Tombe de la famille Quiney, à Chambéry

Son remplaçant, Me Vittoz, n'est nommé que le 1er décembre 1936. Pendant l'intérim, l'étude est gérée par Me Ponsard, notaire à Voreppe. Dans le journal local, Le Petit Voironnais, un article retrace sa vie. On y retrouve quelques traits de personnalité relevés par son confrère Me Silvy, dans des termes parfois plus dithyrambiques : la capacité de travail est « prodigieuse » alors qu'elle ne sera plus que « considérable » dans la bouche de Me Silvy.

Le Petit Voironnais, du 25 octobre 1936

Lien vers le discours de Me Silvy, notaire à Grenoble, en ouverture de l'assemblée des notaires de la circonscription judiciaire de Grenoble, le 10 novembre 1936 : cliquez-ici

Faire-part de décès dans Le Petit Dauphinois, du 18 octobre 1936

Sa veuve, Nelly Bardin, a continué à habiter au 2, rue Montgolfier, puis a déménagé au 10, rue Sermorens, toujours à Voiron, où elle a vécu avec sa fille Yvonne, jusqu'à son décès, le 5 janvier 1962, à l'âge de 79 ans. C'est l'appartement de tante Yvonne que certains d'entre nous ont connu.
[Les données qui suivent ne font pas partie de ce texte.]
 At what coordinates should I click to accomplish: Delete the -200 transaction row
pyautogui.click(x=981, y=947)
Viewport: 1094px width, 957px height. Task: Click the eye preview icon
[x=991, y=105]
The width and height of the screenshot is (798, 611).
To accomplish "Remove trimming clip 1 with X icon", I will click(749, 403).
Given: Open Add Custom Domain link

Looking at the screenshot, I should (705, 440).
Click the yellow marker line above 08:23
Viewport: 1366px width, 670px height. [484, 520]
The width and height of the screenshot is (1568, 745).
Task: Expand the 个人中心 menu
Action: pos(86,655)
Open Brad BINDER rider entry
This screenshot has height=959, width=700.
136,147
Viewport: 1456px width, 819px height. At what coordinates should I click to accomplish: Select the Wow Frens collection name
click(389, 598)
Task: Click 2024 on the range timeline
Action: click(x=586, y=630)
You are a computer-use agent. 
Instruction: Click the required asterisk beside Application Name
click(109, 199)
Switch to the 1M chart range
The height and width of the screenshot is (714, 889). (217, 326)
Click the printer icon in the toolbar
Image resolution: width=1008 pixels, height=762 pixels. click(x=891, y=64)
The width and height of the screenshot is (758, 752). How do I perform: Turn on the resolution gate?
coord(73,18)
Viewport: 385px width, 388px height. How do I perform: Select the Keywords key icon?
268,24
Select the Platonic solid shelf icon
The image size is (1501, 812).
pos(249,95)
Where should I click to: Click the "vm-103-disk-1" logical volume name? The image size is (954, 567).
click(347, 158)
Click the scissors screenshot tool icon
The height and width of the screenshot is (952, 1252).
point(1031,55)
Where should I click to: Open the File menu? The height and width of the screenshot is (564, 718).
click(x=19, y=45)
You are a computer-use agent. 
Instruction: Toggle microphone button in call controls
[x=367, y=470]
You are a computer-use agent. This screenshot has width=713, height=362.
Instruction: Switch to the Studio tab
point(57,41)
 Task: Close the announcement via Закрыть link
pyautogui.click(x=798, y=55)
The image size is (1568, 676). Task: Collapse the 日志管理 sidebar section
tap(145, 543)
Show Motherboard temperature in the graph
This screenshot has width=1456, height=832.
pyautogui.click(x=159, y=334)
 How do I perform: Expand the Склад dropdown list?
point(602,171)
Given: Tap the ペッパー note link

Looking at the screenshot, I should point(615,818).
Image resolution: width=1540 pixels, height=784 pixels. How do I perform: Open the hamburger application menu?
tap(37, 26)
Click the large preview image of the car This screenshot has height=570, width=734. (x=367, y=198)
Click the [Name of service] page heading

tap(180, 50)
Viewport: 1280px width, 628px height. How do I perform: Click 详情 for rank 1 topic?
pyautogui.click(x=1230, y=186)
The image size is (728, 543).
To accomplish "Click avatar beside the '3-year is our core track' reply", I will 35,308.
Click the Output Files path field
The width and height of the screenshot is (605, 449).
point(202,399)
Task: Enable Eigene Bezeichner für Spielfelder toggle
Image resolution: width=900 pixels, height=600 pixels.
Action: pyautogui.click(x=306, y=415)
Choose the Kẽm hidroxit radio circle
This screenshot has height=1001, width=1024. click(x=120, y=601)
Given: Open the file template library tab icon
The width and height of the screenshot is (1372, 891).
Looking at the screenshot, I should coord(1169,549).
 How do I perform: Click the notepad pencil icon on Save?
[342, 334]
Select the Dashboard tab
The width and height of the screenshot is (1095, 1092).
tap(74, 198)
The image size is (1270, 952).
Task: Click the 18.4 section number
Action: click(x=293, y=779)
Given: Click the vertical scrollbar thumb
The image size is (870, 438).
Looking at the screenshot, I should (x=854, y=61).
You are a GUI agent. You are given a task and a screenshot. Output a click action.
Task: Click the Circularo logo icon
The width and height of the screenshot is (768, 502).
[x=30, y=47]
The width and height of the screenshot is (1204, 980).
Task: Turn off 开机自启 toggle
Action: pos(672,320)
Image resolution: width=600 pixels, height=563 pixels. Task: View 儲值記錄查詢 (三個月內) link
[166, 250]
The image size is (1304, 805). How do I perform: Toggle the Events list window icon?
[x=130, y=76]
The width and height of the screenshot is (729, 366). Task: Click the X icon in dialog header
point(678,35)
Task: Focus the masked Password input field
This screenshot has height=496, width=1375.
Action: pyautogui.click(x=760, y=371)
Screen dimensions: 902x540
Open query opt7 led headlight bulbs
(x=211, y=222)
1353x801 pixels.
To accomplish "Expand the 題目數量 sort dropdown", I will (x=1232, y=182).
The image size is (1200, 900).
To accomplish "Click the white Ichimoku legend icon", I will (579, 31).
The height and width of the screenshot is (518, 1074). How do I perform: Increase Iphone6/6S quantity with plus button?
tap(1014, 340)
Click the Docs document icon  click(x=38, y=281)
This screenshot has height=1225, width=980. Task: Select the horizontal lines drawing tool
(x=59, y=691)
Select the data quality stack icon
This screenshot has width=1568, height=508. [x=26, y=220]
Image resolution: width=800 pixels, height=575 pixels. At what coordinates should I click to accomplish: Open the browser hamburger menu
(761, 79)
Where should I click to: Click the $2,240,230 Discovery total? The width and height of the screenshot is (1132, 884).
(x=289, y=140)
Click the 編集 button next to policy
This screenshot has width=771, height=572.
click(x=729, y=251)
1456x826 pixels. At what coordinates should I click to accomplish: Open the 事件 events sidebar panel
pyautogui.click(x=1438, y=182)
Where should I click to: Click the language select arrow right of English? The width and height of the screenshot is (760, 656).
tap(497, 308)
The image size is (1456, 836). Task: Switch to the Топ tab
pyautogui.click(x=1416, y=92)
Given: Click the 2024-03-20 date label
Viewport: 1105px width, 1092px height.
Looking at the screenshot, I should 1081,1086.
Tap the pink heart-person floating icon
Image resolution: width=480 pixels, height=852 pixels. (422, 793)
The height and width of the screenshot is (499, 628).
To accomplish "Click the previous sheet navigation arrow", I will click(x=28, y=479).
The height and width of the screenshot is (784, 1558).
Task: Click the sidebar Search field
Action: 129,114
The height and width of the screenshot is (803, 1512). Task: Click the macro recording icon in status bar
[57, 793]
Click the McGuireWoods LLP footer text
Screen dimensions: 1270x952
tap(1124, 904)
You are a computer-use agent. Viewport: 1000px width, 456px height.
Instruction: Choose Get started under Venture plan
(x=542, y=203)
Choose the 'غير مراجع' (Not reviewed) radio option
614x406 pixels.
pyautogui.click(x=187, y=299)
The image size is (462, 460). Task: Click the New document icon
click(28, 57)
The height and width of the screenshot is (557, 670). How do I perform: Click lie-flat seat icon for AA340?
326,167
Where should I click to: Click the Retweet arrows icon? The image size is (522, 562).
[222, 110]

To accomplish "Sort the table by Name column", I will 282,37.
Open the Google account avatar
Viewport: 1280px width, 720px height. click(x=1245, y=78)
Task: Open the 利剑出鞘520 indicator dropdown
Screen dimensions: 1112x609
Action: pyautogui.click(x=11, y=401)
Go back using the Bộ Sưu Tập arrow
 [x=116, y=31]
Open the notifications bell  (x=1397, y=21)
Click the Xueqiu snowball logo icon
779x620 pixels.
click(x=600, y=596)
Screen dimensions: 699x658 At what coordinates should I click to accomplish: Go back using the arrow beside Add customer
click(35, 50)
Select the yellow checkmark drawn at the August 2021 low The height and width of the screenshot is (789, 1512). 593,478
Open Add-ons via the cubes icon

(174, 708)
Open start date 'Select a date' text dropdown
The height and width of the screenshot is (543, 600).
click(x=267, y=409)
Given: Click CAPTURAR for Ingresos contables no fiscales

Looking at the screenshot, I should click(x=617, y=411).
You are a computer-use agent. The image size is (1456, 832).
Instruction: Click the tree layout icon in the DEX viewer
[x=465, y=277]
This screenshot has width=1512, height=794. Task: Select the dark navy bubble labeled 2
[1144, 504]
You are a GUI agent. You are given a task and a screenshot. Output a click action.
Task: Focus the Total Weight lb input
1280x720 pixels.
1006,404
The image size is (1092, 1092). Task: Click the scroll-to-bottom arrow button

En 1931, Joseph Quiney et Nelly Bardin fêtent leurs 25 ans de mariage. La photo prise à cette occasion permet de les voir entourés de leurs enfants et des très nombreux frère, sœurs, beaux-frères et belle-sœur, neveux et nièces de Nelly Bardin. De son côté, Joseph Quiney n'est accompagné que de sa sœur Laure Quiney. Il porte sur ses genoux son premier petit-fils Bernard Barféty.


La photo suivante, non datée, mais probablement de 1932-1933 permet de voir Joseph Quiney et Nelly Bardin entourés de trois de leurs quatre enfants. Elle a été prise lors d'une visite à la famille Courteaud, de Vizille, des cousins de Nelly Bardin du côté Froment (Rose Munier est une cousine germaine de Nelly Bardin).

De gauche à droite : Juliette Courteaud (1916-1971), Joseph Quiney, un fils Courteaud (Pierre ?), Nelly Bardin, Yvonne Quiney, Henry Quiney, Rose Munier (1880-1958), Marie-Antoinette '"Nénette" Quiney, Joseph Courteaud (1872-1947)

Nelly Bardin (1882-1962)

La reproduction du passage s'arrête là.